In fact, browser vendors should not just use "tracking blacklists" (as Firefox
does now), but they should be working on new standards that _break_ websites
that use cross-site tracking, and they should set a deadline of 1-2 years
before it goes into effect. Call it a "sandboxing/isolation" feature (which is
what it should be).

I think tracking _on the site_ that shows developers what pages a user visits
and whatnot, is _fine_ , but I oppose tracking _across websites_. That's
really just another name for mass surveillance. That kind of trackers also
introduce all sorts of security issues.

Being tracked across domains is really more of a new phenomena on the Web, and
Google was one of the first companies to introduce it. And because they just
enabled it for everyone by default, we didn't get much time to fight back
against it.
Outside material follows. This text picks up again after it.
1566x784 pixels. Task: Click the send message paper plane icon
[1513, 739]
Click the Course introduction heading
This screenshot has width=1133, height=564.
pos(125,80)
But I think we can and should fight back against it.

Optional ad-blocking in browsers will eventually teach the advertising
industry as well as publishers that they better do something about those heavy
ads and _quickly_ before everyone starts learning about that setting in their
browser, while a default ban on cross-site tracking should hopefully stop the
practice altogether.

I hope that everyone who wants to implement ad-blocking in their browsers
should also allow users to test how the browser performs with ads vs without
ads. That feature in Opera is seriously addictive and just another way to
encourage publishers to get rid of bad ads.